The Basic Concepts of C-Corporations
 


The most common corporate entity type is the “C” Corporation or General Corporation. This entity is widely used by companies planTning on issuing large quantities of stock in either a private or public forum as there is no limit to the number of stockholders the company is allowed to have. Because a corporation is a separate entity under the law, its shareholders personal liability is limited to the amount they have invested in the company.

Since the C Corporation is a separate taxpayer, it is the corporation itself that pays taxes on the income it receives. This means that after payroll and other deductions, the C Corporation pays corporate taxes on all profits accumulated throughout its fiscal year. The positive of this is that under certain circumstances, income earned by the corporation could in fact be taxed at a lower rate than taxes on a sole proprietor or self-employed person.
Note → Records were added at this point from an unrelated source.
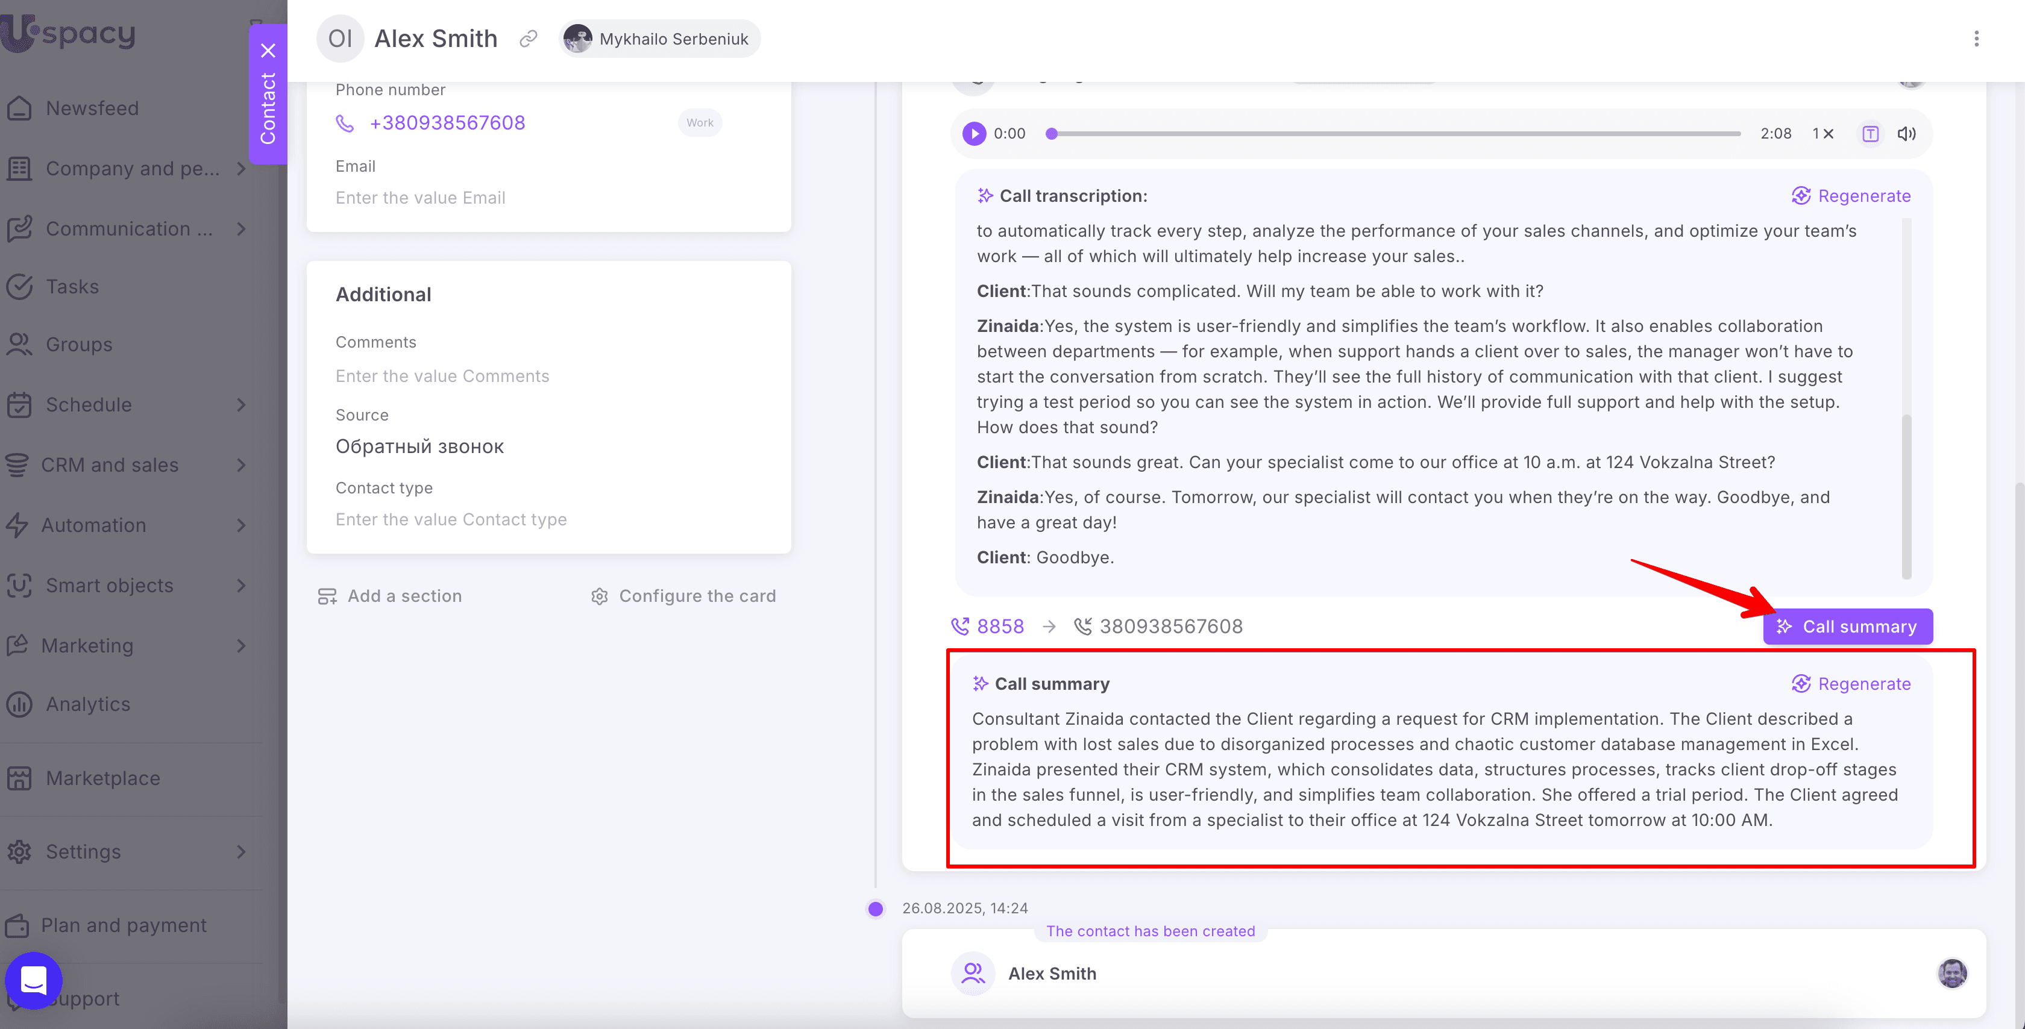The width and height of the screenshot is (2025, 1029).
Task: Open Newsfeed from the sidebar
Action: pos(92,108)
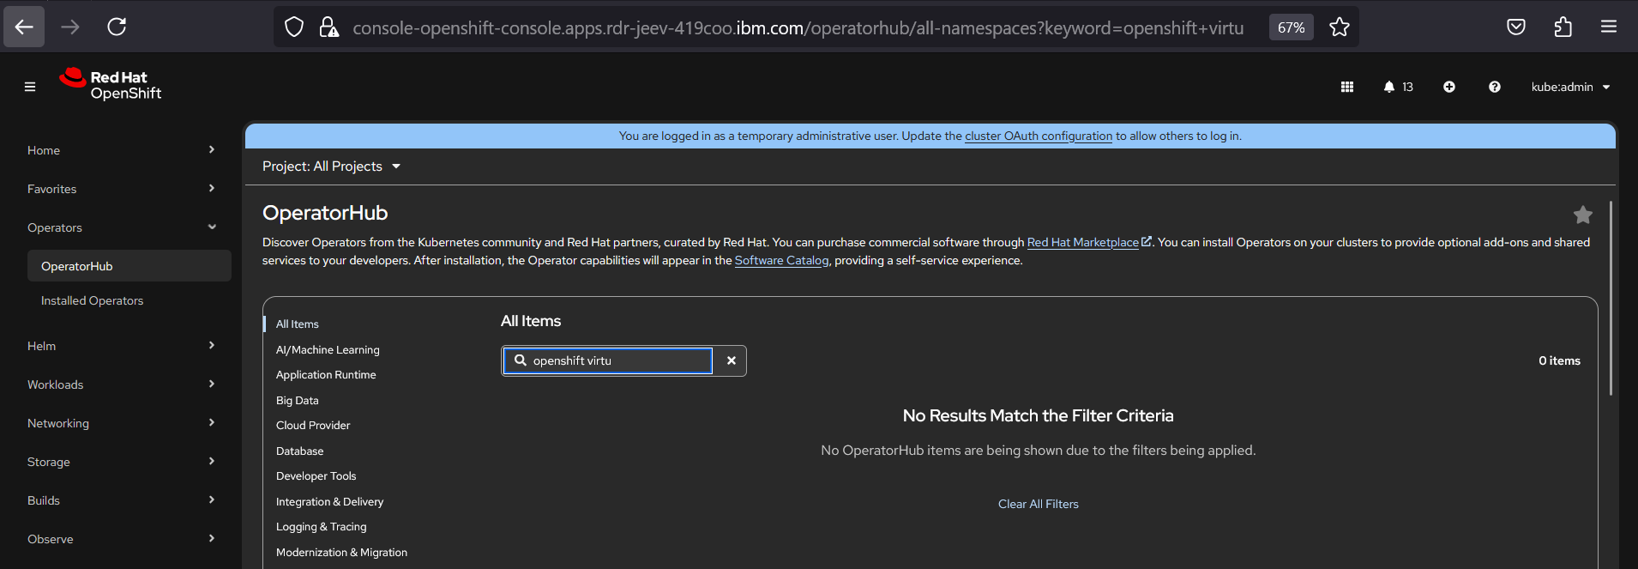Screen dimensions: 1638x569
Task: Open notifications bell showing 13
Action: (1397, 87)
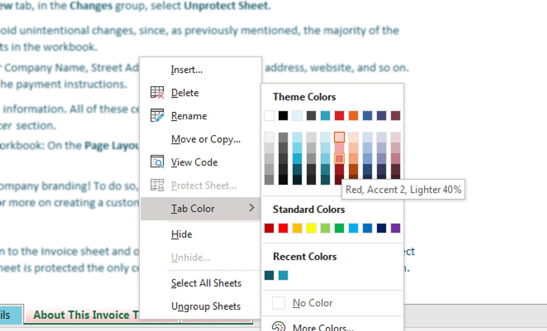Select Move or Copy... menu entry
Image resolution: width=547 pixels, height=331 pixels.
205,139
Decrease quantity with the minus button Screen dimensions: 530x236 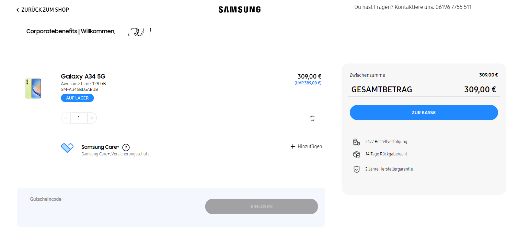coord(66,118)
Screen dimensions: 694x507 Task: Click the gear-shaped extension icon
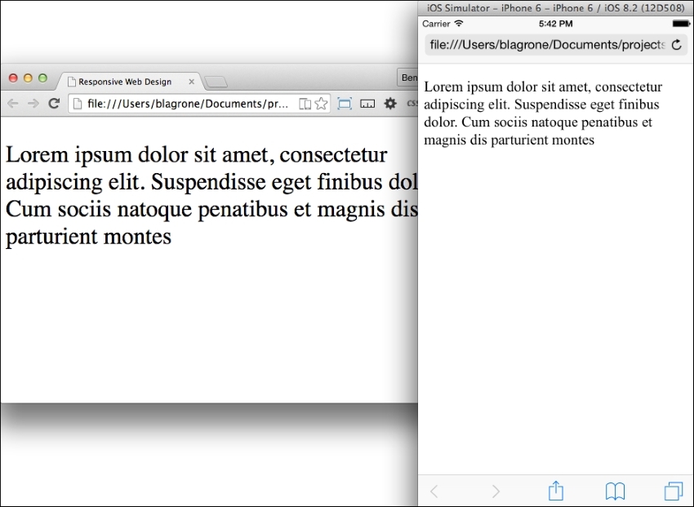pos(389,103)
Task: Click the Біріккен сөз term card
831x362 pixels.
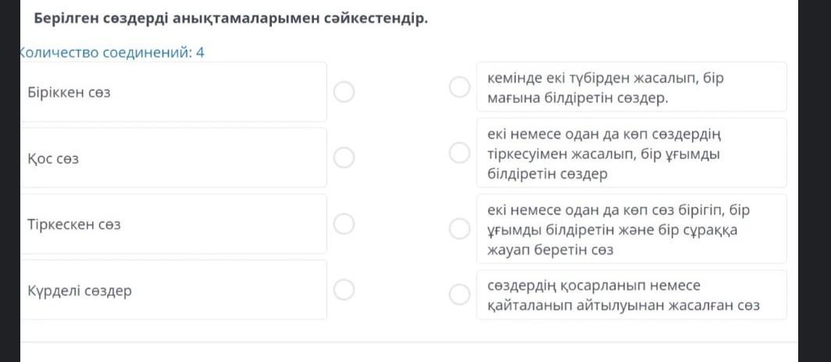Action: click(x=172, y=92)
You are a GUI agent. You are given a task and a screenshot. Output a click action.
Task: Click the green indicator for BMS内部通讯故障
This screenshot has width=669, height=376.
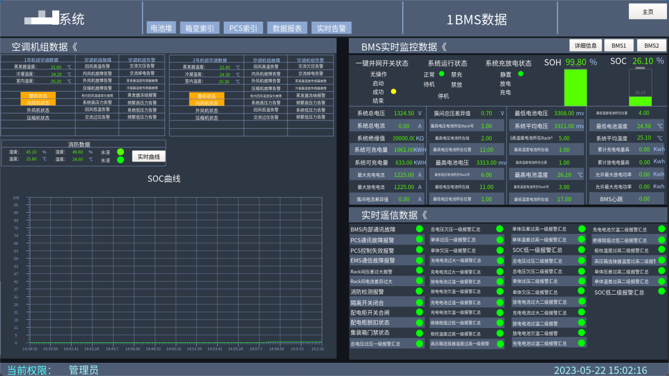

Also, the C Corporation has its own tax life, meaning that it can survive past its owners, this attribute could be very beneficial in estate planning. C Corporations can also cover items such as pension and medical plans for its employees as well as college assistance programs and other insurance premium deductibles with pre-tax dollars.

The negative side to a C Corporation is that, in some circumstances, the profits can fall under a double taxation scenario. This occurs when dividends are paid out to beneficiaries with after tax dollars only to be taxed again as personal income. This scenario can be avoided however, with a simple election which turns your normal C Corporation into a “pass through” entity like a “S” Corporation.

Advantages of the C Corporation

Creation of the corporate shield that, in the absence of personal guarantees, limits the liability of stockholders to their capital investment in the corporation and the usefulness for estate planning purposes of the corporate form of business organization are frequently cited advantages of forming a C corporation. Other advantages include the following:

  • The perpetual life of the corporation makes possible its continuation, and the relatively undisturbed continued operation of your business, despite the incapacity or death of one or more stockholders.
  • Big tax deductions available to owners of a C corporation that is not available to shareholders that own over 10% of an S corporation are insurance deductions. Medical insurance and other medical costs can be 100% deductible to C corporations. This includes medical insurance payments, deductibles, prescription items and non-prescription items such as aspirin and bandages. Life insurance up to a set limit per person is also tax deductible.
  • Housing costs and other benefits for employees (including stockholder-employees) can be a tax-deductible expense for the corporation.
  • Fractional ownership interests are easily accommodated in the initial offering of stock.
  • The purchase, sale, and gifting of stock make possible changes in ownership without disturbing the corporation's ability to conduct business.
  • The required separation of finances and records for the corporation reduces the risk of unrecognized equity liquidations.
  • To the extent the corporate shield is maintained and other investments and savings of the stockholders are not at risk, the personal life of stockholders is simplified.
  • The annual meetings of stockholders and consultations with legal counsel can provide stimulus for improved communication with the stockholder group (usually a family group) and can provide more comprehensive guidance for management.

Limitations of the C Corporation

It is financially advantageous to the owners of most C corporations to pay surpluses to employees in the form of salaries or bonuses rather than as dividends. Corporate net income distributed to stockholders in the form of dividends is taxed once at the corporate level and again at the recipient’s level. That is, as a corporate entity, C corporations must pay income tax on their net income prior to any distribution of dividends to stockholders, and the dividends are taxable to the stockholders resulting in double taxation of corporation income distributed to the stockholders. The effects of this limitation can be reduced when the stockholders are corporation employees and derive most of their income from salaries and wages paid by the corporation and no dividends are paid.

Other Limitations of the C Corporation

  • Conflicts or disagreements among the usually small group of stockholders in a small scale entrepreneurship corporation may immobilize decision making.
  • Restrictions on the sale of stock and/or buy-back agreements included in the bylaws may prevent minority stockholders from being able to recover the value of their investment in the corporation.
  • Through the processes of gifting and inheritance, stock ownership can become divided among many persons who are not participants in operations of the business, and that can result in their becoming a voting block that does not support needs and decisions believed desirable by managing stockholders.
  • Over time, corporation paid benefits for stockholder-employees may become costly and exceed the ability of the business to pay.
  • If appreciated assets are owned by the corporation and the corporation is dissolved, income taxes on the appreciation amount will be generated.

The corporate shield of limited liability may be lost:

  • When corporate formalities are not followed – that is, when director and shareholder meetings are not held and minutes of such meetings are not kept.
  • When corporate assets are treated as personal assets – for example, when a corporate vehicle is used for family vacation and the corporation is not reimbursed for the non-business use.